Quote all of the data below exactly, please.

********************

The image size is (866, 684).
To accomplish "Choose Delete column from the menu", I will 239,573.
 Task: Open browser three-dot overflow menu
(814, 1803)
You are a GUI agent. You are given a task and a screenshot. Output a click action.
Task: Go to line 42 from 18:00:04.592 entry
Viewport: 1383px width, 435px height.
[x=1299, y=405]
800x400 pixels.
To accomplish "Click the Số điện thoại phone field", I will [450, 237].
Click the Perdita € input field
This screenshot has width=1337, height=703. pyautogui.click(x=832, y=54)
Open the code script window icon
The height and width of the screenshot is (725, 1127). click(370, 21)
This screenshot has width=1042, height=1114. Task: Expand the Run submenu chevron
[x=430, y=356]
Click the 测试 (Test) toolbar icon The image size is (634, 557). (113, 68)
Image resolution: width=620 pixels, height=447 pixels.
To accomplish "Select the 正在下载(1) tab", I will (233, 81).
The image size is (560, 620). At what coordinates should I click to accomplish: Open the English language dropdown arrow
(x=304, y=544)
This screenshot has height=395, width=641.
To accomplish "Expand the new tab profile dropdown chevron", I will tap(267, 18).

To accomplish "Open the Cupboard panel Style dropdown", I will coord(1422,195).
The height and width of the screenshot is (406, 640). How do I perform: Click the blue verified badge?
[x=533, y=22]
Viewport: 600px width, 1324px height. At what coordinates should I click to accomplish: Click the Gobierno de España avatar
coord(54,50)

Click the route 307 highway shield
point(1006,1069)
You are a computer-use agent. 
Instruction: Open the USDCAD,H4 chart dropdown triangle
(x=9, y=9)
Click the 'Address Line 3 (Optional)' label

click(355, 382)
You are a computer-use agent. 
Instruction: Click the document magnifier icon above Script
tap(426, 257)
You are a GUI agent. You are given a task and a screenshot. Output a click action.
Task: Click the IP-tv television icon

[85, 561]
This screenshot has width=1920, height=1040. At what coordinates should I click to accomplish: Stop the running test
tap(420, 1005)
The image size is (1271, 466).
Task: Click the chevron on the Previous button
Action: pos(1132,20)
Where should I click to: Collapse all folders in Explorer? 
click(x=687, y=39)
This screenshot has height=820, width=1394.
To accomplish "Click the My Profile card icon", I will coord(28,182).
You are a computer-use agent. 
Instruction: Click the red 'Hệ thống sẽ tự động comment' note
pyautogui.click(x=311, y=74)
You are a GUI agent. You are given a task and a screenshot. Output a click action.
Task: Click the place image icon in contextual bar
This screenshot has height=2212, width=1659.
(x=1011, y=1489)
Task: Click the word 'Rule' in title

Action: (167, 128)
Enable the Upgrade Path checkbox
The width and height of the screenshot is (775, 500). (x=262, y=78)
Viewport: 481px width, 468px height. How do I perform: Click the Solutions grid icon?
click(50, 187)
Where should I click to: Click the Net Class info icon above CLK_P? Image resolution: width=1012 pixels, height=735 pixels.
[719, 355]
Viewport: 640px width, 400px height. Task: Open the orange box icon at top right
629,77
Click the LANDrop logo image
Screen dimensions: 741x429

********************

▸ **EXERCISE SOLUTION**
The image size is (866, 684).
To accomplish "Choose Delete column from the menu", I will 239,573.
 Task: Open browser three-dot overflow menu
(814, 1803)
You are a GUI agent. You are given a task and a screenshot. Output a click action.
Task: Go to line 42 from 18:00:04.592 entry
Viewport: 1383px width, 435px height.
[x=1299, y=405]
800x400 pixels.
To accomplish "Click the Số điện thoại phone field", I will [450, 237].
Click the Perdita € input field
This screenshot has width=1337, height=703. pyautogui.click(x=832, y=54)
Open the code script window icon
The height and width of the screenshot is (725, 1127). click(370, 21)
This screenshot has width=1042, height=1114. Task: Expand the Run submenu chevron
[x=430, y=356]
Click the 测试 (Test) toolbar icon The image size is (634, 557). (113, 68)
Image resolution: width=620 pixels, height=447 pixels.
To accomplish "Select the 正在下载(1) tab", I will (233, 81).
The image size is (560, 620). At what coordinates should I click to accomplish: Open the English language dropdown arrow
(x=304, y=544)
This screenshot has height=395, width=641.
To accomplish "Expand the new tab profile dropdown chevron", I will tap(267, 18).

To accomplish "Open the Cupboard panel Style dropdown", I will coord(1422,195).
The height and width of the screenshot is (406, 640). How do I perform: Click the blue verified badge?
[x=533, y=22]
Viewport: 600px width, 1324px height. At what coordinates should I click to accomplish: Click the Gobierno de España avatar
coord(54,50)

Click the route 307 highway shield
point(1006,1069)
You are a computer-use agent. 
Instruction: Open the USDCAD,H4 chart dropdown triangle
(x=9, y=9)
Click the 'Address Line 3 (Optional)' label

click(355, 382)
You are a computer-use agent. 
Instruction: Click the document magnifier icon above Script
tap(426, 257)
You are a GUI agent. You are given a task and a screenshot. Output a click action.
Task: Click the IP-tv television icon

[85, 561]
This screenshot has width=1920, height=1040. At what coordinates should I click to accomplish: Stop the running test
tap(420, 1005)
The image size is (1271, 466).
Task: Click the chevron on the Previous button
Action: pos(1132,20)
Where should I click to: Collapse all folders in Explorer? 
click(x=687, y=39)
This screenshot has height=820, width=1394.
To accomplish "Click the My Profile card icon", I will coord(28,182).
You are a computer-use agent. 
Instruction: Click the red 'Hệ thống sẽ tự động comment' note
pyautogui.click(x=311, y=74)
You are a GUI agent. You are given a task and a screenshot. Output a click action.
Task: Click the place image icon in contextual bar
This screenshot has height=2212, width=1659.
(x=1011, y=1489)
Task: Click the word 'Rule' in title

Action: (167, 128)
Enable the Upgrade Path checkbox
The width and height of the screenshot is (775, 500). (x=262, y=78)
Viewport: 481px width, 468px height. How do I perform: Click the Solutions grid icon?
click(50, 187)
Where should I click to: Click the Net Class info icon above CLK_P? Image resolution: width=1012 pixels, height=735 pixels.
[719, 355]
Viewport: 640px width, 400px height. Task: Open the orange box icon at top right
629,77
Click the LANDrop logo image
Screen dimensions: 741x429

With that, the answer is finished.